Musk’s SpaceX Wins Pentagon Award | Finance Brokerage


Elon Musk’s SpaceX won a $149 million contract to build missile-tracking satellites for the Pentagon. This was a statement from the U.S. Space Development Agency (SDA) on Monday.  It’s the company’s first government contract to build satellites.

SpaceX became known in modern technology for its reusable rockets and astronaut capsules. It is ramping up satellite production for Starlink, a growing constellation of hundreds of internet-beaming satellites. Chief executive Elon Musk hopes it will generate enough revenue to help fund SpaceX’s interplanetary goals.

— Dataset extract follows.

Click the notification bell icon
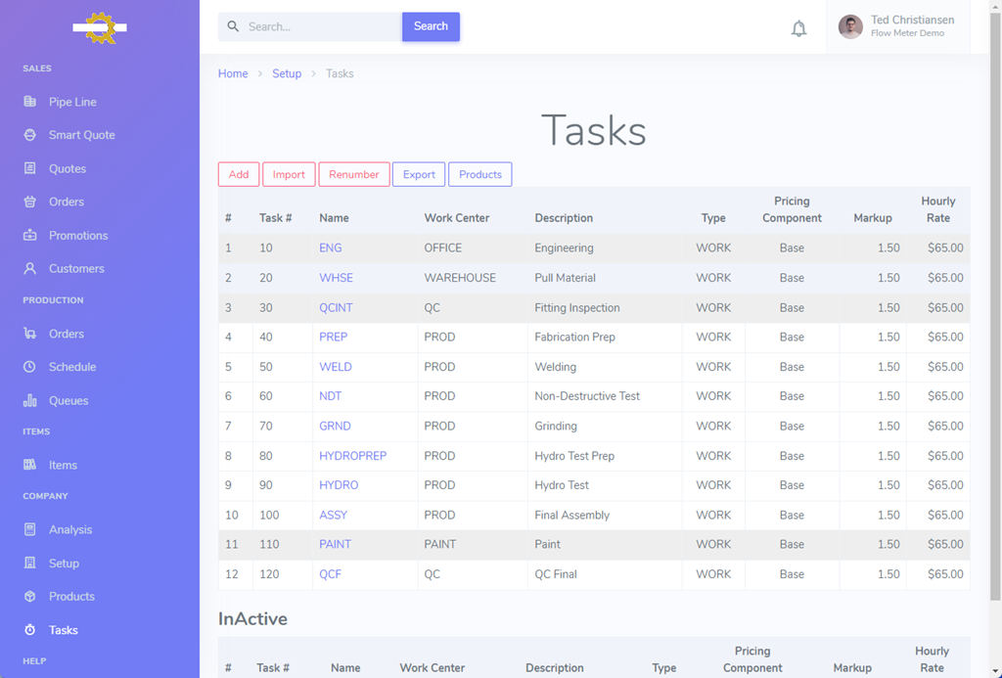Screen dimensions: 1002x678 [798, 28]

SpaceX will use its Starlink assembly plant in Redmond, Washington under the SDA contract. It will build four satellites fitted with a wide-angle infrared missile-tracking sensor supplied by a subcontractor. This was according to an SDA official.

Technology company L3 Harris Technologies Inc. was the former Harris Corporation. It received $193 million to build another four satellites.

By fall 2022, both companies will deliver the satellites for launch. Moreover, the awards are part of the SDA’s first phase to procure satellites to detect and track missiles. These are like intercontinental ballistic missiles (ICBMs) which can travel long distances and are challenging to track and intercept.

SpaceX in 2019 received $28 million from the Air Force to use the fledgling Starlink satellite network. That is to test encrypted internet services with a number of military planes. The Air Force, though, has not ordered any Starlink satellites of its own.

Elon Musk to Personally Inspect SpaceX’s Launch Pad Sites

Elon Musk said he will go in person to check SpaceX’s launch pads. In fact, this occurred after a disappointing week where two rockets failed to launch.

SpaceX aborted a launch of its Starlink high-speed internet satellites on Thursday,  following an unexpected “ground system sensor reading.”

A scheduled launch on Friday of its Falcon 9 rocket was aborted just seconds before launch.

In a tweet,  Elon Musk said this was caused by an “unexpected pressure rise in the turbomachinery gas generator.”

The two aborted attempts were enough to draw Musk’s concern saying they will need to make a lot of improvements. That is to have a chance of completing 48 launches next year, he said in a tweet. This was after the aborted Falcon 9 launch.

Technology news reported that the tech billionaire announced he would come to the Florida launch sites in person this week.

They’re doing a broad review of the launch site, propulsion, structures, avionics, range & regulatory constraints this weekend. Meanwhile, he will also be at the Cape next week to review hardware in person, Musk tweeted. He was referring to SpaceX’s Cape Canaveral site.

Lately, most of his energy is focused on SpaceX’s Boca Chica site in Texas. Thus, making this visit significant. It is where the company has been building its next rocket design called Starship.

In fact, the Starship is being developed to be fully reusable.

Inspecting the Florida sites at Cape Canavarel, and the Kennedy Space center means going back to more established designs.

Consequently, Cape Canavarel is where the Falcon 9 takes off. The Kennedy Space center is where Starlink satellites are sent up into orbit.